Data items
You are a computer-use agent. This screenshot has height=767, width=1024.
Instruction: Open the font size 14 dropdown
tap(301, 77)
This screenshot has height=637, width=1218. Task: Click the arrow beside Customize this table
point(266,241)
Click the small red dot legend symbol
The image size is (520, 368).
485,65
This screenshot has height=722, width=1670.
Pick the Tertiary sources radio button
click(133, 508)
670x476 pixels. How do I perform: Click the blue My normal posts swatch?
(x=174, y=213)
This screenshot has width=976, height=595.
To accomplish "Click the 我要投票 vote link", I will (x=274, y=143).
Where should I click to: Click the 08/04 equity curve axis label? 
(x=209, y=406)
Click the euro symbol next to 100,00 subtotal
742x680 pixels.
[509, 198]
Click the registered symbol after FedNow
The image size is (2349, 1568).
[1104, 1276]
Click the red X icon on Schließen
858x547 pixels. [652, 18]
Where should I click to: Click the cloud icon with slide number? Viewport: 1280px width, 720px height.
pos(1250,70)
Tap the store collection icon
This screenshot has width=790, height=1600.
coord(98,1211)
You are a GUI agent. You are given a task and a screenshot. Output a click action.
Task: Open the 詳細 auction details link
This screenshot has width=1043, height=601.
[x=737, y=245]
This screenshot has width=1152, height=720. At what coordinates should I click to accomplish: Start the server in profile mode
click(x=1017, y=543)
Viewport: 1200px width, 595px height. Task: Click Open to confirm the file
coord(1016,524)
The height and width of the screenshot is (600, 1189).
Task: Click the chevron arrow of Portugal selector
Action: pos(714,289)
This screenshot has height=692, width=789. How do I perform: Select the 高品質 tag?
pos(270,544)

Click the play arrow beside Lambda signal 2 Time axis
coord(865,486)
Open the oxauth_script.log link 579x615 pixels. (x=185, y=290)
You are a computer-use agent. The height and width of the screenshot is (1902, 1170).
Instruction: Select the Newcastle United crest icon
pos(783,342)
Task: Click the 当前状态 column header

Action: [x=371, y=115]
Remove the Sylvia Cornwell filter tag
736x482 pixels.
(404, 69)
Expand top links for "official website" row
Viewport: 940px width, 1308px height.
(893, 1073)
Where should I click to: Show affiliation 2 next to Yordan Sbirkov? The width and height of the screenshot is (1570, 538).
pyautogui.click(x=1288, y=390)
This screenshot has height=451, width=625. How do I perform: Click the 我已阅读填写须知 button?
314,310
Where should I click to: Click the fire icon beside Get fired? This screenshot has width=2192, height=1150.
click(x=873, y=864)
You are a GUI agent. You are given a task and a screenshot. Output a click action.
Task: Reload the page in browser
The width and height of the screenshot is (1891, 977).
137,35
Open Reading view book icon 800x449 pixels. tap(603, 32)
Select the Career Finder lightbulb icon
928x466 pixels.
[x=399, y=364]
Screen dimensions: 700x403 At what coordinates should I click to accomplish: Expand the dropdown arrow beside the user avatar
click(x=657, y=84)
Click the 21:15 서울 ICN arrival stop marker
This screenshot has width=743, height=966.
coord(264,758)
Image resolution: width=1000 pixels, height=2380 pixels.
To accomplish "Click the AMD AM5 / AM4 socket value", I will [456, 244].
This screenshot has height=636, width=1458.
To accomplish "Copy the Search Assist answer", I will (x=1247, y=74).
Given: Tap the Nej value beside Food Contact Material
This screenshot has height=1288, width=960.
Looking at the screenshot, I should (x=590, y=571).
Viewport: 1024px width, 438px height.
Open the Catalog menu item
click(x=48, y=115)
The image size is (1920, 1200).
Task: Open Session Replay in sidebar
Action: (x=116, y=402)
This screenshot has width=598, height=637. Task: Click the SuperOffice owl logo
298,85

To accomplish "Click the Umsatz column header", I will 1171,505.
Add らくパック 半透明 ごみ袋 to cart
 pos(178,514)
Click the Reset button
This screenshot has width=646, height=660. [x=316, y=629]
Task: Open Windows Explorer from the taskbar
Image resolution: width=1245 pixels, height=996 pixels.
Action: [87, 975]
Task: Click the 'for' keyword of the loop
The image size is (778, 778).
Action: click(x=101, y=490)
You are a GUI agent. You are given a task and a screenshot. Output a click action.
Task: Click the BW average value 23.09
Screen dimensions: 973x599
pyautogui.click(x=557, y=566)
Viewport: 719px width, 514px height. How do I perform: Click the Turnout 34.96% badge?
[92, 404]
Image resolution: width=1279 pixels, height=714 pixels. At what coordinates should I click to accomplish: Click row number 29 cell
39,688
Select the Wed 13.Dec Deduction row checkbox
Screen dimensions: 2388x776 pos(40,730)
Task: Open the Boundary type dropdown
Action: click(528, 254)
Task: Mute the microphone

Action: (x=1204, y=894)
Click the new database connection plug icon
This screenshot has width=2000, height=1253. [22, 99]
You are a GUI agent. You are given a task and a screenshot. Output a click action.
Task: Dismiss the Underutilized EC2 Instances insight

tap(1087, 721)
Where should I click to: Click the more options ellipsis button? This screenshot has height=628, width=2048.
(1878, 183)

**TASK DESCRIPTION:** Set all of the entries down again, exactly as they were given.

**PROBLEM SOLUTION:**
You are a computer-use agent. This screenshot has height=767, width=1024.
Instruction: Open the font size 14 dropdown
tap(301, 77)
This screenshot has height=637, width=1218. Task: Click the arrow beside Customize this table
point(266,241)
Click the small red dot legend symbol
The image size is (520, 368).
485,65
This screenshot has height=722, width=1670.
Pick the Tertiary sources radio button
click(133, 508)
670x476 pixels. How do I perform: Click the blue My normal posts swatch?
(x=174, y=213)
This screenshot has width=976, height=595.
To accomplish "Click the 我要投票 vote link", I will (x=274, y=143).
Where should I click to: Click the 08/04 equity curve axis label? 
(x=209, y=406)
Click the euro symbol next to 100,00 subtotal
742x680 pixels.
[509, 198]
Click the registered symbol after FedNow
The image size is (2349, 1568).
[1104, 1276]
Click the red X icon on Schließen
858x547 pixels. [652, 18]
Where should I click to: Click the cloud icon with slide number? Viewport: 1280px width, 720px height.
pos(1250,70)
Tap the store collection icon
This screenshot has width=790, height=1600.
coord(98,1211)
You are a GUI agent. You are given a task and a screenshot. Output a click action.
Task: Open the 詳細 auction details link
This screenshot has width=1043, height=601.
[x=737, y=245]
This screenshot has width=1152, height=720. At what coordinates should I click to accomplish: Start the server in profile mode
click(x=1017, y=543)
Viewport: 1200px width, 595px height. Task: Click Open to confirm the file
coord(1016,524)
The height and width of the screenshot is (600, 1189).
Task: Click the chevron arrow of Portugal selector
Action: pos(714,289)
This screenshot has height=692, width=789. How do I perform: Select the 高品質 tag?
pos(270,544)

Click the play arrow beside Lambda signal 2 Time axis
coord(865,486)
Open the oxauth_script.log link 579x615 pixels. (x=185, y=290)
You are a computer-use agent. The height and width of the screenshot is (1902, 1170).
Instruction: Select the Newcastle United crest icon
pos(783,342)
Task: Click the 当前状态 column header

Action: [x=371, y=115]
Remove the Sylvia Cornwell filter tag
736x482 pixels.
(404, 69)
Expand top links for "official website" row
Viewport: 940px width, 1308px height.
(893, 1073)
Where should I click to: Show affiliation 2 next to Yordan Sbirkov? The width and height of the screenshot is (1570, 538).
pyautogui.click(x=1288, y=390)
This screenshot has height=451, width=625. How do I perform: Click the 我已阅读填写须知 button?
314,310
Where should I click to: Click the fire icon beside Get fired? This screenshot has width=2192, height=1150.
click(x=873, y=864)
You are a GUI agent. You are given a task and a screenshot. Output a click action.
Task: Reload the page in browser
The width and height of the screenshot is (1891, 977).
137,35
Open Reading view book icon 800x449 pixels. tap(603, 32)
Select the Career Finder lightbulb icon
928x466 pixels.
[x=399, y=364]
Screen dimensions: 700x403 At what coordinates should I click to accomplish: Expand the dropdown arrow beside the user avatar
click(x=657, y=84)
Click the 21:15 서울 ICN arrival stop marker
This screenshot has width=743, height=966.
coord(264,758)
Image resolution: width=1000 pixels, height=2380 pixels.
To accomplish "Click the AMD AM5 / AM4 socket value", I will [456, 244].
This screenshot has height=636, width=1458.
To accomplish "Copy the Search Assist answer", I will (x=1247, y=74).
Given: Tap the Nej value beside Food Contact Material
This screenshot has height=1288, width=960.
Looking at the screenshot, I should (x=590, y=571).
Viewport: 1024px width, 438px height.
Open the Catalog menu item
click(x=48, y=115)
The image size is (1920, 1200).
Task: Open Session Replay in sidebar
Action: (x=116, y=402)
This screenshot has width=598, height=637. Task: Click the SuperOffice owl logo
298,85

To accomplish "Click the Umsatz column header", I will 1171,505.
Add らくパック 半透明 ごみ袋 to cart
 pos(178,514)
Click the Reset button
This screenshot has width=646, height=660. [x=316, y=629]
Task: Open Windows Explorer from the taskbar
Image resolution: width=1245 pixels, height=996 pixels.
Action: [87, 975]
Task: Click the 'for' keyword of the loop
The image size is (778, 778).
Action: click(x=101, y=490)
You are a GUI agent. You are given a task and a screenshot. Output a click action.
Task: Click the BW average value 23.09
Screen dimensions: 973x599
pyautogui.click(x=557, y=566)
Viewport: 719px width, 514px height. How do I perform: Click the Turnout 34.96% badge?
[92, 404]
Image resolution: width=1279 pixels, height=714 pixels. At what coordinates should I click to accomplish: Click row number 29 cell
39,688
Select the Wed 13.Dec Deduction row checkbox
Screen dimensions: 2388x776 pos(40,730)
Task: Open the Boundary type dropdown
Action: click(528, 254)
Task: Mute the microphone

Action: (x=1204, y=894)
Click the new database connection plug icon
This screenshot has width=2000, height=1253. [22, 99]
You are a GUI agent. You are given a task and a screenshot. Output a click action.
Task: Dismiss the Underutilized EC2 Instances insight

tap(1087, 721)
Where should I click to: Click the more options ellipsis button? This screenshot has height=628, width=2048.
(1878, 183)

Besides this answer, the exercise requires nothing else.